There are several important factors. One is that Arlington has a greater residential population than Tysons — more than 200,000 people live in the county, while just 18,000 live in Tysons Corner — much of which lives within easy reach of Metro stations. At present, most Tysons workers live several miles or more away from their jobs and drive to get to them. Perhaps this choice reflects a preference for driving to work, but it’s difficult to know because residential options (and related amenities) are so limited within Tysons.
If lots of housing opportunities are created within walking distance of Tysons jobs, workers will respond to the reduction in commuting costs made possible by such development and will relocate there. Congestion may actually speed this transition, ensuring that residential amenities grow more rapidly within Tysons and reinforcing the transition.
At any rate, a larger residential population within Tysons will mean that a larger share of Tysons workers will walk to work. The presence of Metro will mean that a larger share of commuters will take Metro to work.
And here is one of the most important points of all. At present, most trips within the Tysons area require a person to get in his car and drive. Daytime errands, trips out to lunch, or meetings at buildings across the way mean, by and large, a car trip, because the pedestrian and transit infrastructure is so bad within the area, and because density is reduced as a result.
The big idea of the plan is to fix this. If you work in Clarendon you can walk to get lunch, walk to the nearby copy shop, and Metro to other offices in Ballston, and Rosslyn, and Washington.
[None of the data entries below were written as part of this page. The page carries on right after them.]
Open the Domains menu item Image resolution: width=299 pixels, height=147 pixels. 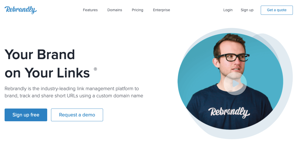(115, 10)
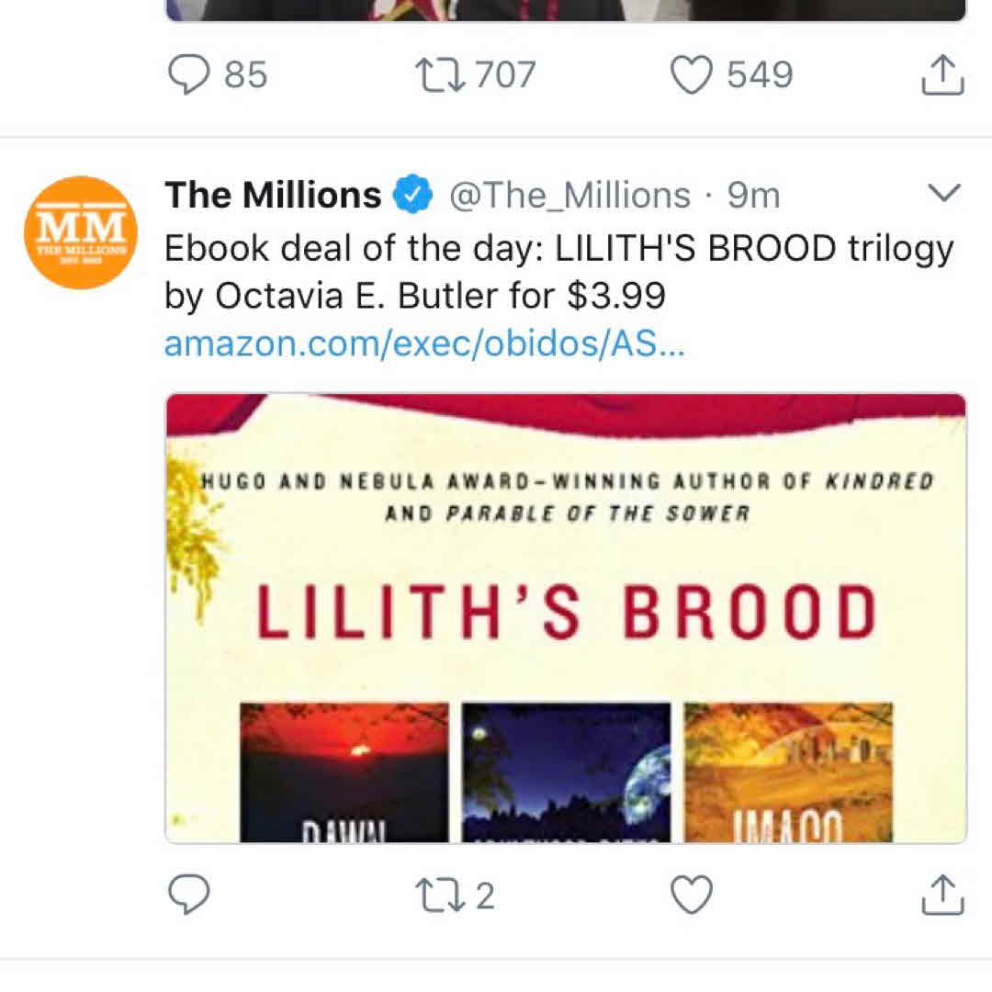Share the tweet with 549 likes
The width and height of the screenshot is (992, 992).
point(942,75)
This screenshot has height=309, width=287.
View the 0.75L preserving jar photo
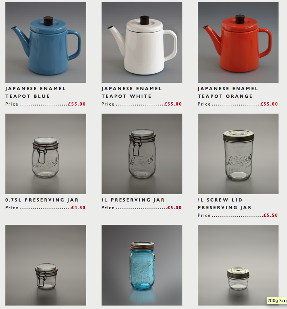point(46,154)
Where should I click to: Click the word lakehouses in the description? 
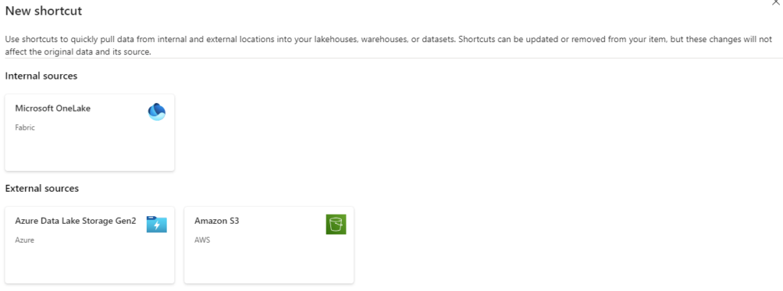(x=335, y=39)
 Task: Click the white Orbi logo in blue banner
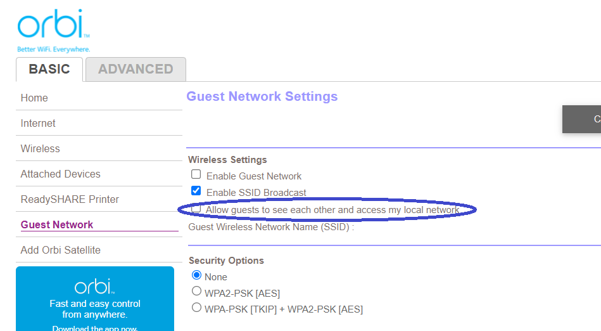[x=94, y=287]
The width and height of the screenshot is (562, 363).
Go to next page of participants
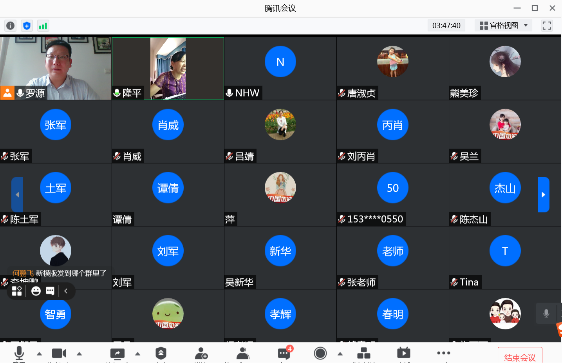(543, 194)
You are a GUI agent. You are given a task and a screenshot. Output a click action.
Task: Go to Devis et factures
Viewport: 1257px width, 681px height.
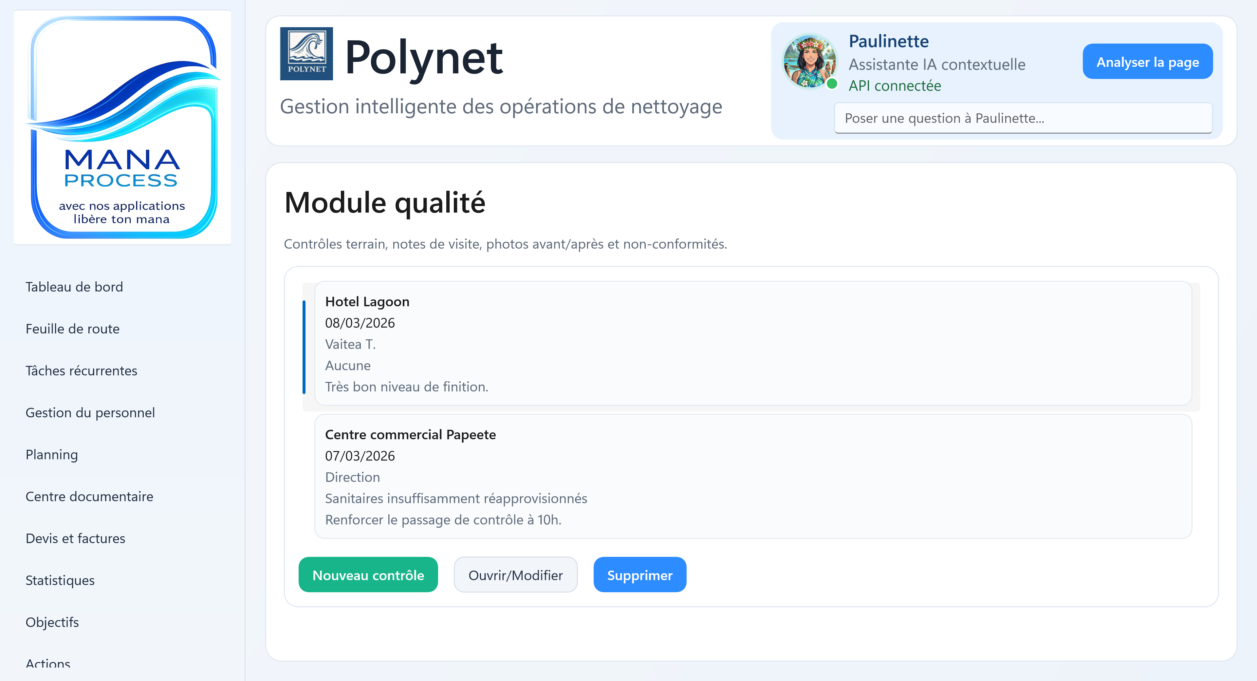[75, 539]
Not everyone gets around in this way. Many people continue to drive. But by creating the walking and transit options, a large share of the intra-area traffic is removed from roads, clearing the way for inbound and outbound traffic.
I suppose it is open to debate whether these traffic-mitigating effects will offset increased demand for road space generated by the redevelopment, but Tyler seems uninterested in exploring the question. Certainly, the Arlington experiment offers hope for Tysons, even if Fairfax residents foolishly think of it as a duck pond while they cool their heels in traffic. And I’m not really sure what kind of future Tyler sees for Tysons in the absence of this kind of redevelopment.
At any rate, it does seem odd that once again, we have a libertarian-ish figure cheering on the planners’ decision to artificially reduce density.